Sadly, legal minds in West Bengal and Tamil Nadu have not informed these chief ministers that it is not a question of being voluntary or mandatory. It is a question of the grave ramifications of illegal and illegitimate biometric Aadhaar number which is quite well documented.
Kerala’s leader of the opposition VS Achuthanandan from CPI (M) has asked the government to drop the ‘Aadhaar' project on 26 August 2011. He noted that fingerprints and other biometric information of citizens were being collected under the project violated provisions of the Citizenship Act of 1955 and Citizenship Rules of 2003, neither of which permitted collection of biometric information of Indian citizens.
The state government, which was pushing ahead with the project in Kerala, appeared little worried about the serious concerns being expressed the world over about the implications of the UID project for citizen's right to privacy and security. It must be noted that Achuthanandan as the chief minister of Kerala, launched the unique identification number project, Aadhaar in the State on 24 February 2011. In his inaugural speech he has said that Aadhaar project has elicited mixed feelings within the minds of people. “As we launch this project in the State, we will take necessary measures to spread awareness of the pros and cons of enrolling into this scheme before people enrol themselves,” Achuthanandan had said. But enrolment for the UID/Aadhaar had begun with immediate effect during his tenure. Wisdom seems to dawn when politicians are in opposition, now he has rightly demanded scrapping of Aadhaar.
But in Tripura, where CPI (M) rules, this belated wisdom seems to await the time when chief minister Manik Sarkar will be in opposition. Tripura was the first state in the northeast and the eighth in India where the Aadhaar scheme was launched on 2 December 2010. Tripura secured top position in the country in implementing Aadhaar project. But this performance is shrouded with allegations of irregularities in spending of Rs15 crore meant for Aadhaar. Bowing to the Congress party's persistent demands, chief minister Sarkar announced in the state assembly on 1 March 2012 that the state government would request the Central Bureau of Investigation (CBI) to investigate alleged irregularities in implementation of the 12-digit number being issued by the UIDAI for all Indian residents.
"We would take up the matter with the CBI and the Comptroller and Auditor General of India (CAG) to examine whether any misdeeds occurred in spending the central funds meant for 'Aadhaar' scheme," he said.

§ §

→ DIRECTIONS:
(a) Transcribe the Aadhaar passage word for word, starting at "But in Tripura, where" and ending at "all Indian residents.".
(b) Condense the paragraph of the Aadhaar passage that opens "Kerala's leader of the opposition" into one shorter sentence that keeps its main facts.
(c) Pick up the Aadhaar passage after its final sentence and carry it forward with a few more sentences.
The lines after this point come from a separate source.

→ SOURCE MATERIAL:
§ §

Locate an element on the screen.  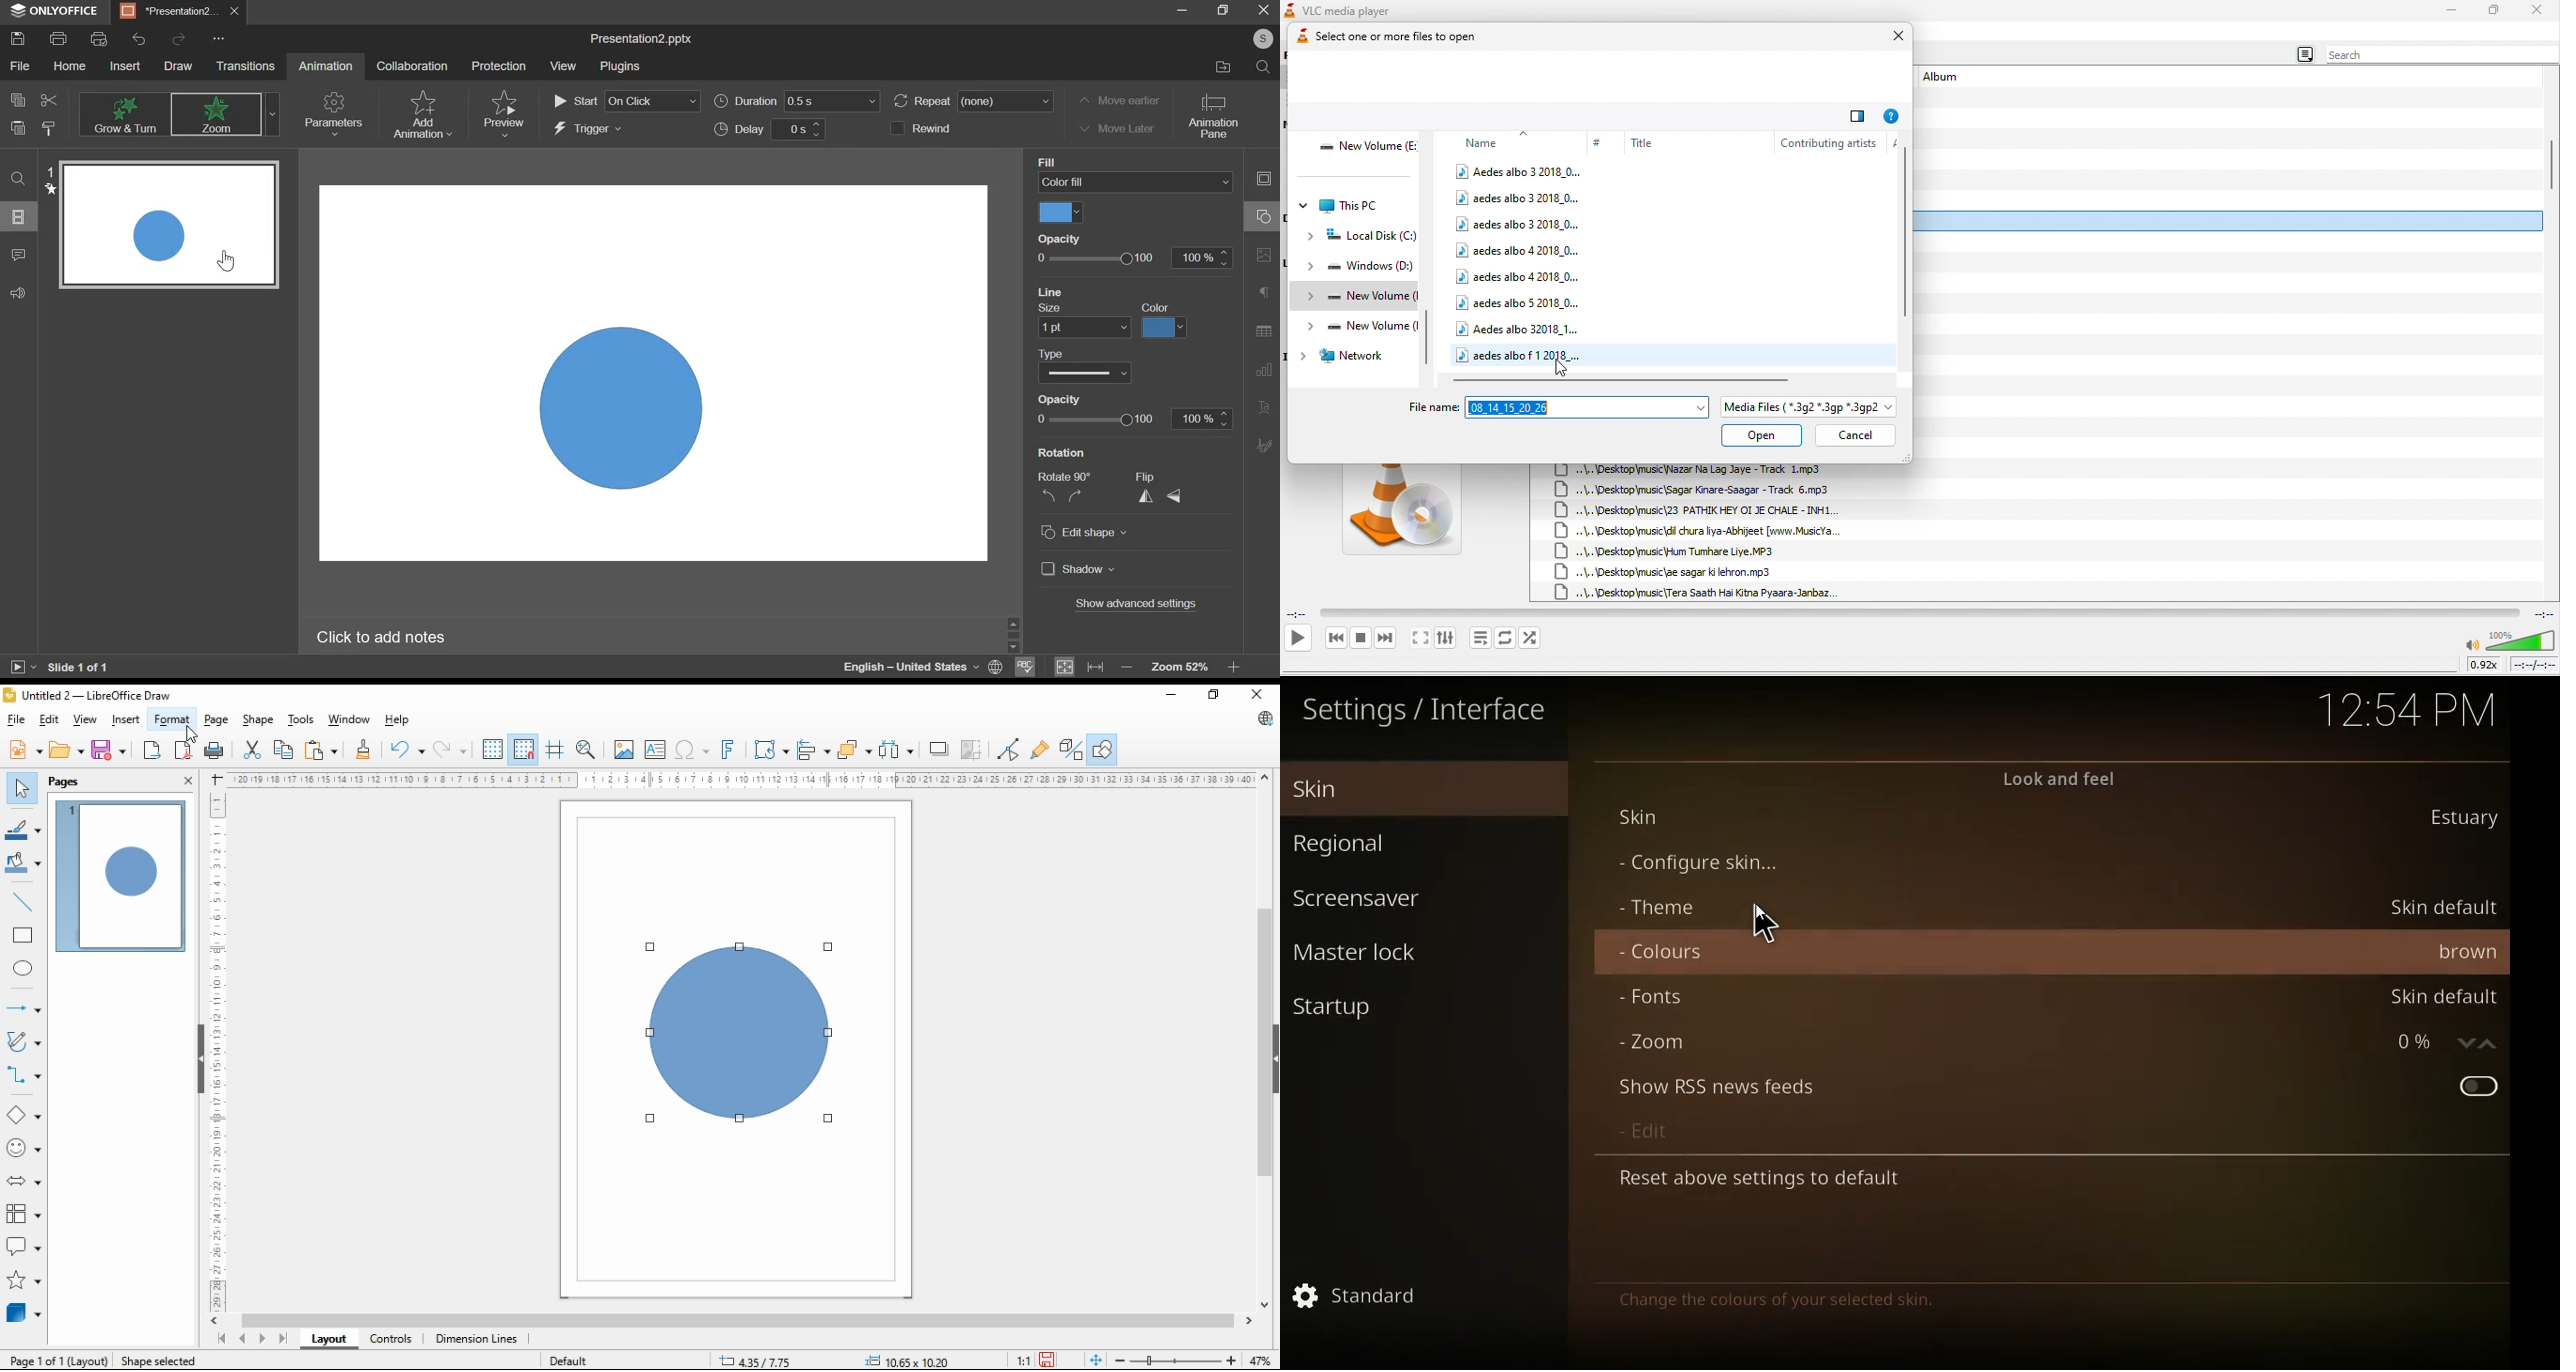
- Fonts is located at coordinates (1651, 1000).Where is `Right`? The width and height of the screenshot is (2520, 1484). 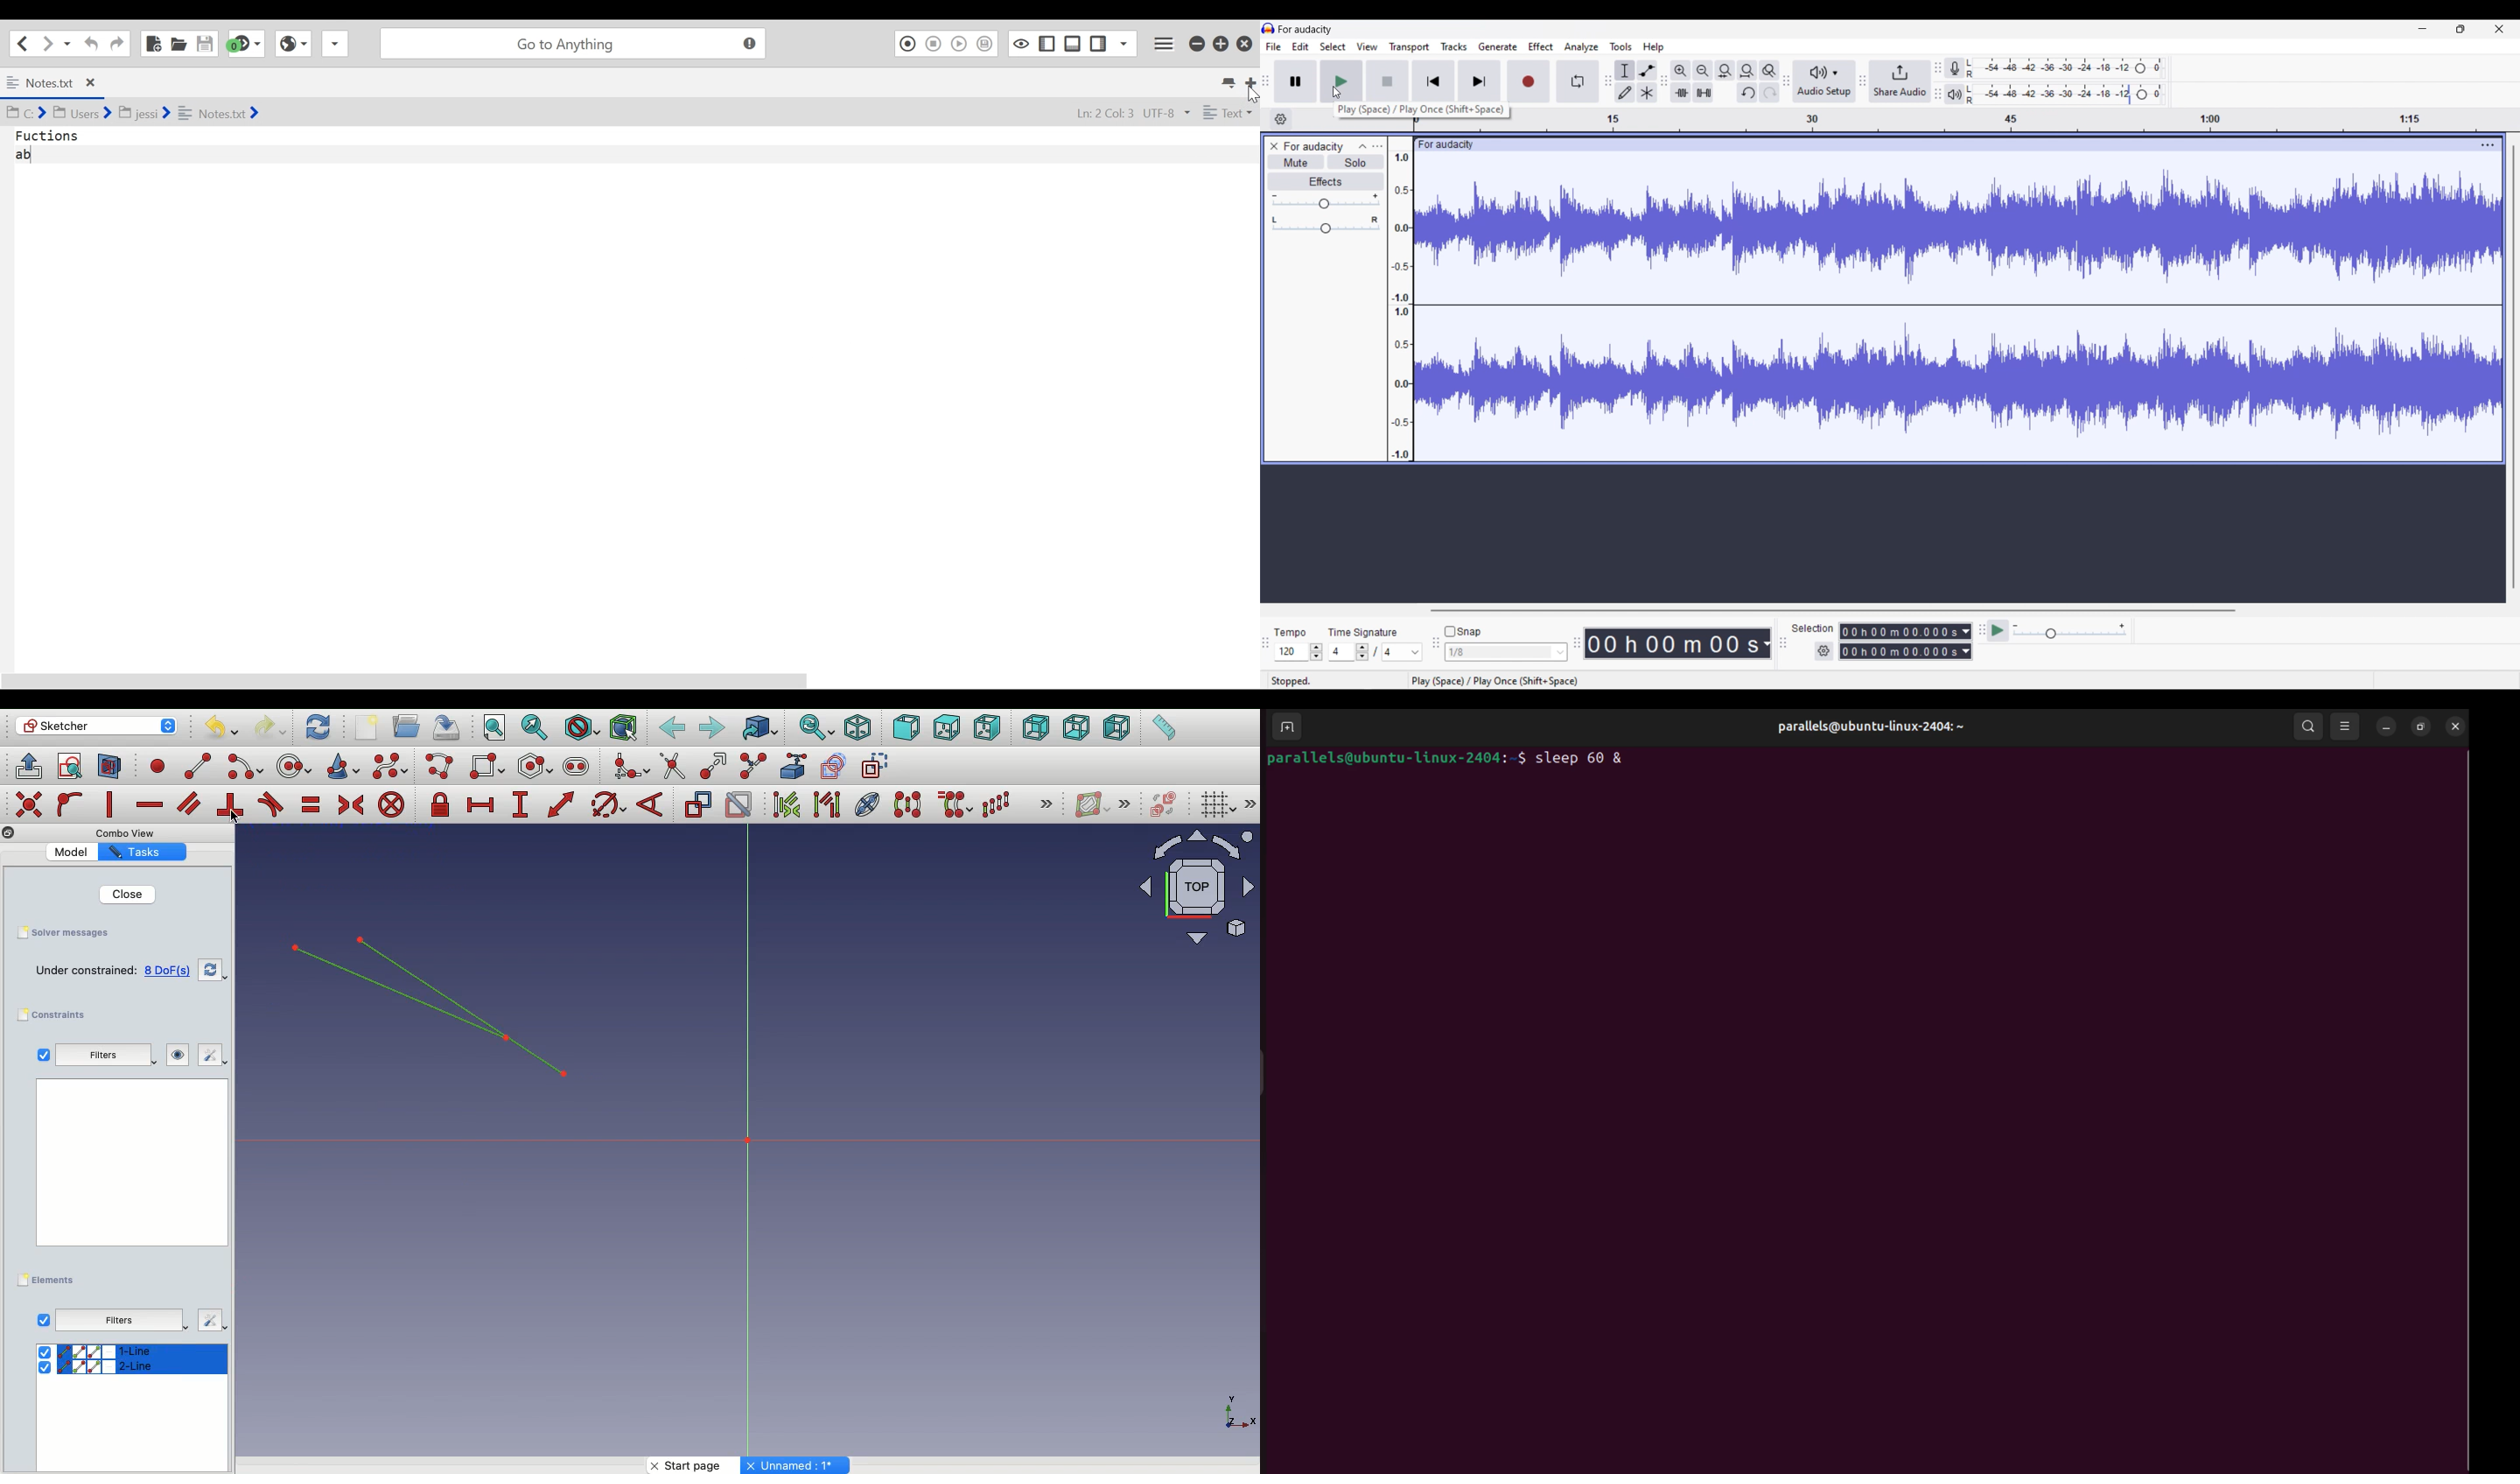
Right is located at coordinates (988, 729).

§ §

→ TASK-BY-TASK ANSWERS:
(a)
But in Tripura, where CPI (M) rules, this belated wisdom seems to await the time when chief minister Manik Sarkar will be in opposition. Tripura was the first state in the northeast and the eighth in India where the Aadhaar scheme was launched on 2 December 2010. Tripura secured top position in the country in implementing Aadhaar project. But this performance is shrouded with allegations of irregularities in spending of Rs15 crore meant for Aadhaar. Bowing to the Congress party's persistent demands, chief minister Sarkar announced in the state assembly on 1 March 2012 that the state government would request the Central Bureau of Investigation (CBI) to investigate alleged irregularities in implementation of the 12-digit number being issued by the UIDAI for all Indian residents.

(b) On 26 August 2011, Kerala opposition leader VS Achuthanandan of CPI (M) asked the government to drop Aadhaar, saying its collection of citizens' fingerprints and other biometric data violated the Citizenship Act of 1955 and the Citizenship Rules of 2003, neither of which permitted it.

(c)
Tripura’s rural development minister Jitendra Chowdhury quoted a communiqué of the union rural development ministry in the state assembly saying, "The central government, at a function in New Delhi recently awarded Tripura and other well performing states in implementation of the Aadhaar scheme." One does not know whether the demand for CBI probe has been pursued.
After receiving the award from the Indian National Congress led government, under the title “Aaadhar Illegal”, on 25 September 2013, the CPI (M) issued a statement saying, “The Polit Bureau welcomes the judgement of the Supreme Court that the Aadhaar Unique Identity cannot be made mandatory for receiving social benefit schemes. The government has been illegally instituting the cash transfer schemes and identification of beneficiaries of social welfare schemes based on the Aadhar identity.” (Source: http://cpim.org/content/judgement-welcomed)
CPI (M)’s position on Aadhaar/UID that has been articulated so far appears to be exactly the same which has been voiced by TMC and Bharatiya Janata Party (BJP) despite their sharp differences on the issue of illegal immigrants. It merits rigorous attention as to how ‘migrant workers’ and ‘illegal immigrants’ are beginning to be mischievously used interchangeably.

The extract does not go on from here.